Re: [PATCH 9/9] xfs: drop write error injection is unfixable, remove it

[Date Prev][Date Next][Thread Prev][Thread Next][Date Index][Thread Index]

 



On Thu, Nov 17, 2022 at 04:58:10PM +1100, Dave Chinner wrote:
> From: Dave Chinner <dchinner@xxxxxxxxxx>
> 
> With the changes to scan the page cache for dirty data to avoid data
> corruptions from partial write cleanup racing with other page cache
> operations, the drop writes error injection no longer works the same
> way it used to and causes xfs/196 to fail. This is because xfs/196
> writes to the file and populates the page cache before it turns on
> the error injection and starts failing -overwrites-.
> 
> The result is that the original drop-writes code failed writes only
> -after- overwriting the data in the cache, followed by invalidates
> the cached data, then punching out the delalloc extent from under
> that data.
> 
> On the surface, this looks fine. The problem is that page cache
> invalidation *doesn't guarantee that it removes anything from the
> page cache* and it doesn't change the dirty state of the folio. When
> block size == page size and we do page aligned IO (as xfs/196 does)
> everything happens to align perfectly and page cache invalidation
> removes the single page folios that span the written data.
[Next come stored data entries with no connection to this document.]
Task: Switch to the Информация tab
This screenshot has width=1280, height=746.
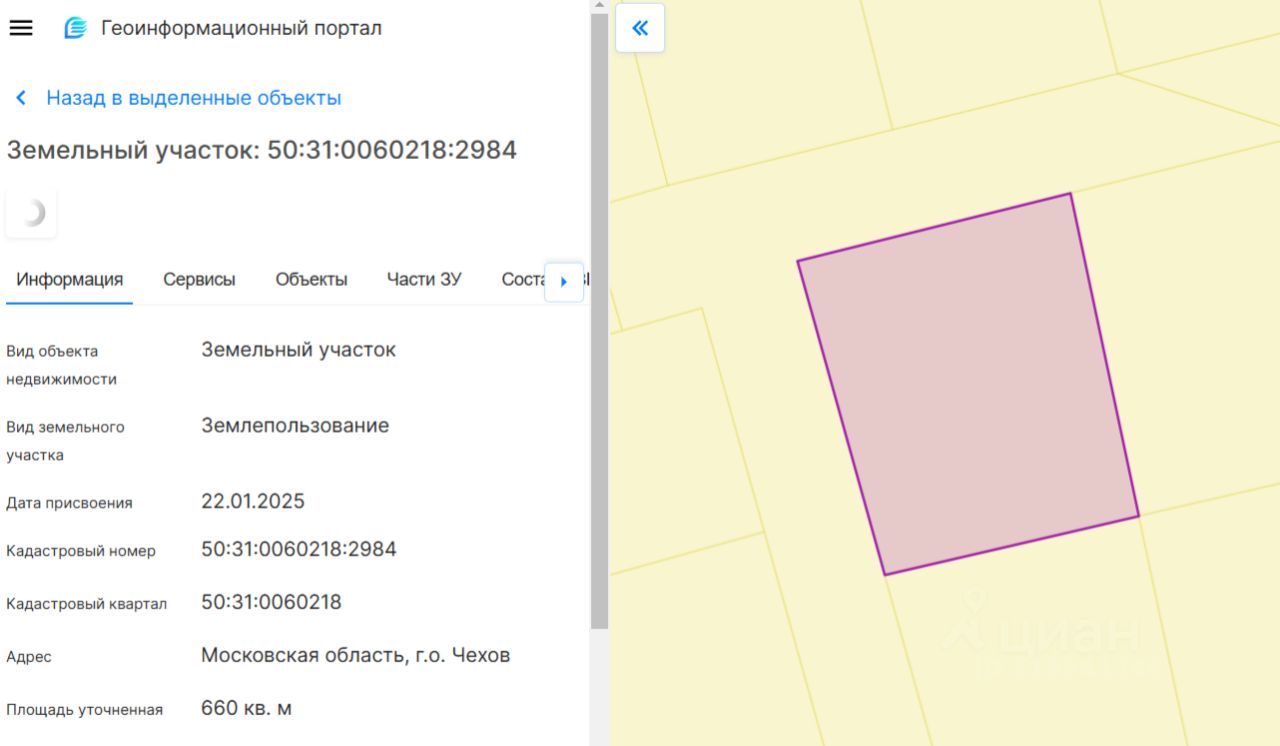Action: (x=69, y=280)
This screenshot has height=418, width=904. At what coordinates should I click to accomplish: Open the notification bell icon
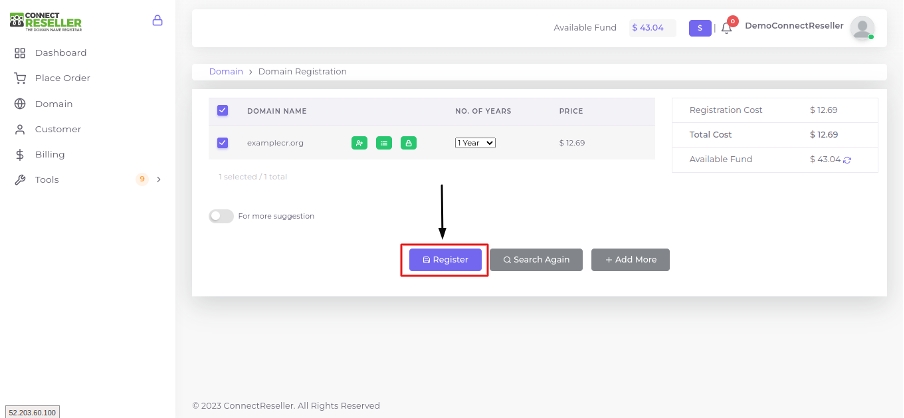click(726, 28)
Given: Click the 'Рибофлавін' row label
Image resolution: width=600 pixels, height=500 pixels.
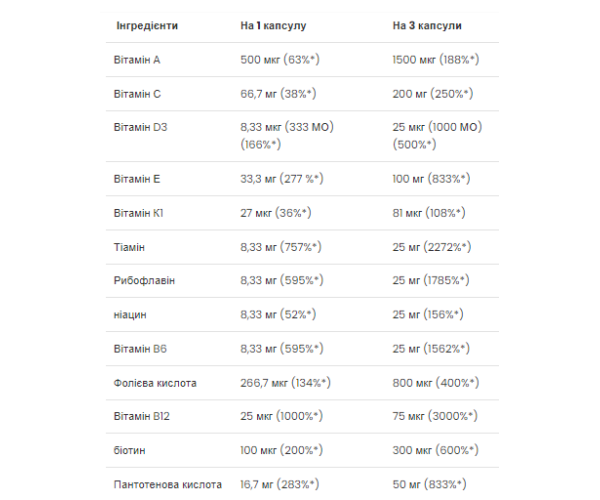Looking at the screenshot, I should [145, 280].
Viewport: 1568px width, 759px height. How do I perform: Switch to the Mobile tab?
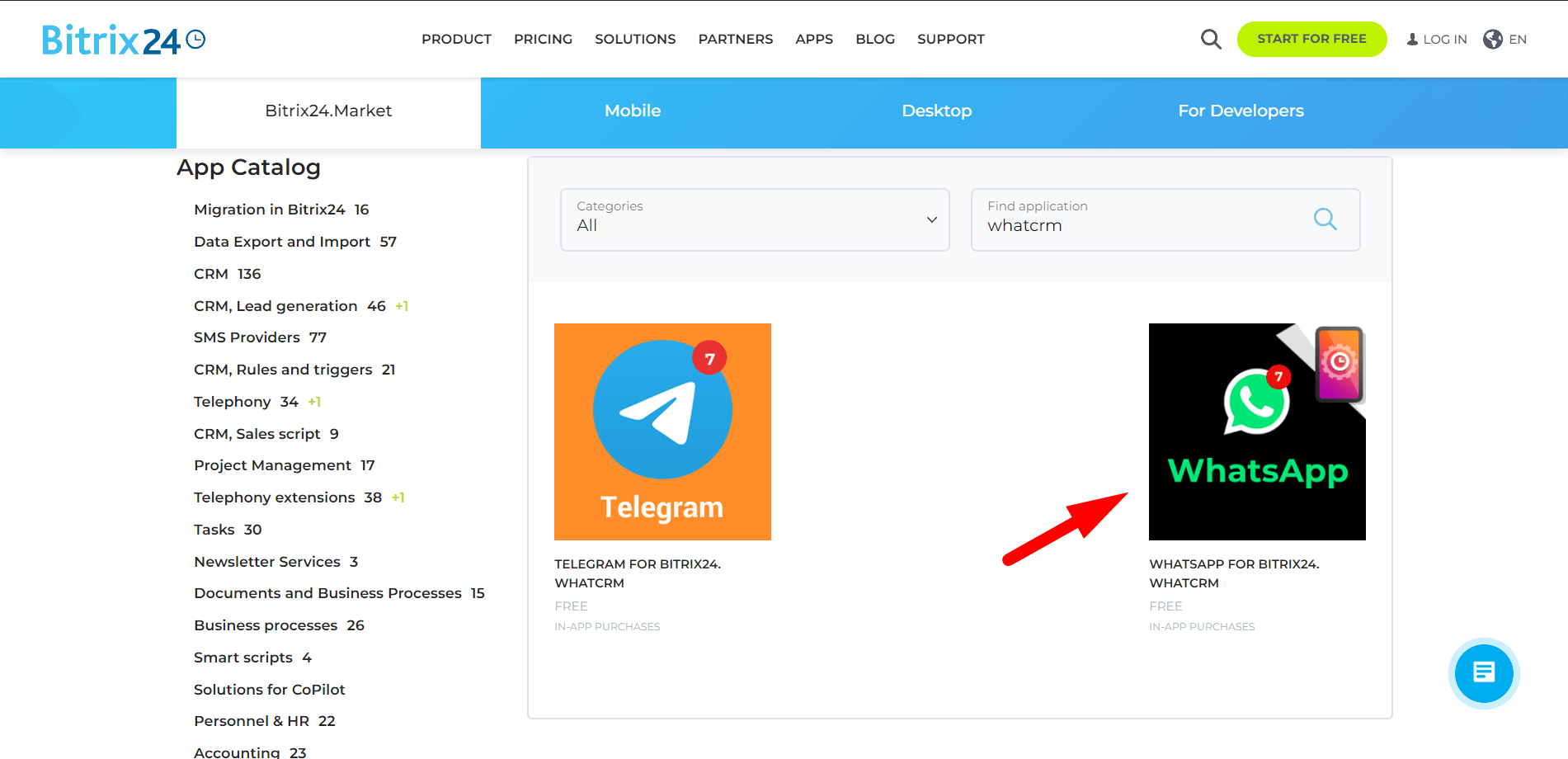[x=632, y=111]
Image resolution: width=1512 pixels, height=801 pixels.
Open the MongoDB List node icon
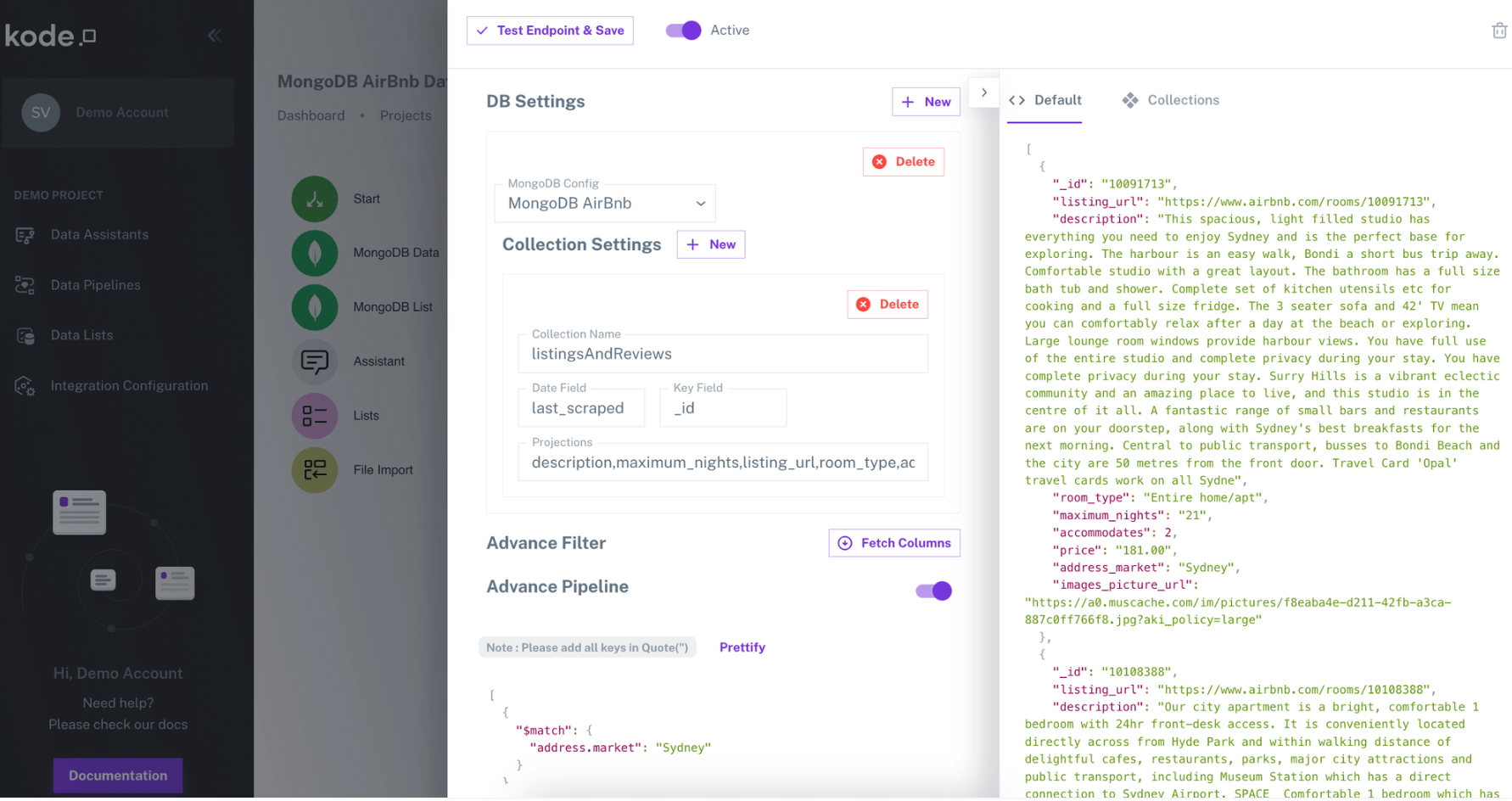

Hence the
> followup delalloc punch pass does not find cached data over that
> range and it can punch the extent out.
> 
> IOWs, xfs/196 "works" for block size == page size with the new
> code. I say "works", because it actually only works for the case
> where IO is page aligned, and no data was read from disk before
> writes occur. Because the moment we actually read data first, the
> readahead code allocates multipage folios and suddenly the
> invalidate code goes back to zeroing subfolio ranges without
> changing dirty state.
> 
> Hence, with multipage folios in play, block size == page size is
> functionally identical to block size < page size behaviour, and
> drop-writes is manifestly broken w.r.t to this case. Invalidation of
> a subfolio range doesn't result in the folio being removed from the
> cache, just the range gets zeroed. Hence after we've sequentially
> walked over a folio that we've dirtied (via write data) and then
> invalidated, we end up with a dirty folio full of zeroed data.
> 
> And because the new code skips punching ranges that have dirty
> folios covering them, we end up leaving the delalloc range intact
> after failing all the writes. Hence failed writes now end up
> writing zeroes to disk in the cases where invalidation zeroes folios
> rather than removing them from cache.
> 
> This is a fundamental change of behaviour that is needed to avoid
> the data corruption vectors that exist in the old write fail path,
> and it renders the drop-writes injection non-functional and
> unworkable as it stands.
> 
> As it is, I think the error injection is also now unnecessary, as
> partial writes that need delalloc extent are going to be a lot more
> common with stale iomap detection in place. Hence this patch removes
> the drop-writes error injection completely. xfs/196 can remain for
> testing kernels that don't have this data corruption fix, but those
> that do will report:
> 
> xfs/196 3s ... [not run] XFS error injection drop_writes unknown on this kernel.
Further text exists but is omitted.